Great points, again, the Chef! And thanks for that picture of those two, sweet blades.

db,

Thanks for your input on the Mac knives.

Smegs,

You're not making this easier. Thanks much!

UffDa,

If Sandvik offers a steel not made by a Japanese foundry or a less expensive version of the same steel, makes sense to me that it'd be bought. The entire planet outsources its supply of solar radiation and no one (but me) has complained yet. ;)
 
Well, I think Forschner/Victorinox have a good reputation for one of the best bangs on the market (please if the more knowledgeable folks have better info, correct me -- the only other company I've heard mentioned as exceptionally good value is Mundial). They come damn sharp and with good F&F especially for the money.
 
Well, I think Forschner/Victorinox have a good reputation for one of the best bangs on the market (please if the more knowledgeable folks have better info, correct me -- the only other company I've heard mentioned as exceptionally good value is Mundial). They come damn sharp and with good F&F especially for the money.
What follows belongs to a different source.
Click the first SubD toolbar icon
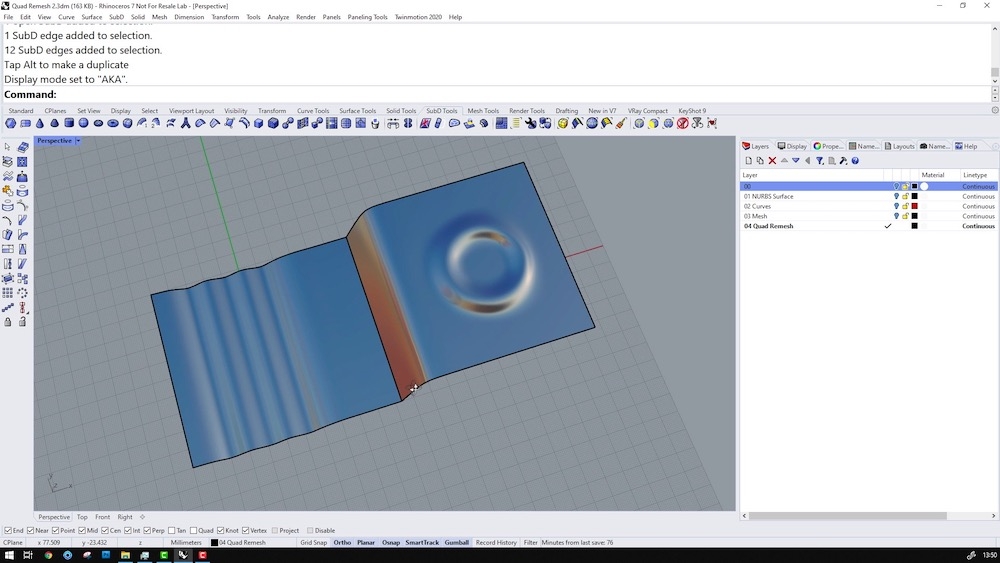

I can't quote the metal makeup of Mundial but I do know this they don't take or hold the edge of a Forschner.

Rating by Use:

These three come down to cash on hand as all three are superior performers
Tojiro
Kikuichi
Nenox

Ken Onion designed Shuns and Regular Shuns they all seem to be overpriced a bit though.

Forschner simply the best value for dollar out there


Any of the Germans
Messermeister I have two 10" blades Chefs knives Ergos are far ahead of edge holding unfortunately.

Wusthoff
Henkels love the semi flex boning knife! The chefs simply do not have enough belly.

Thom, I have been in the kitchen since I was a kid and a pro since I was 17 so if you have any other specific questions regarding any other brands let me know.

BTW my hands are mil spec exactly Large and I have trained at Le Cordon Bleu and worked some with Food Network. Not bragging just listing a little background.
 
Ask any meat cutter, and they will tell you what is the deux in meat cutting. I use Forschner for my meats. The only thing about using Forschners is that you MUST have a sharpener and steel. The stainless steel requires realigning pretty often.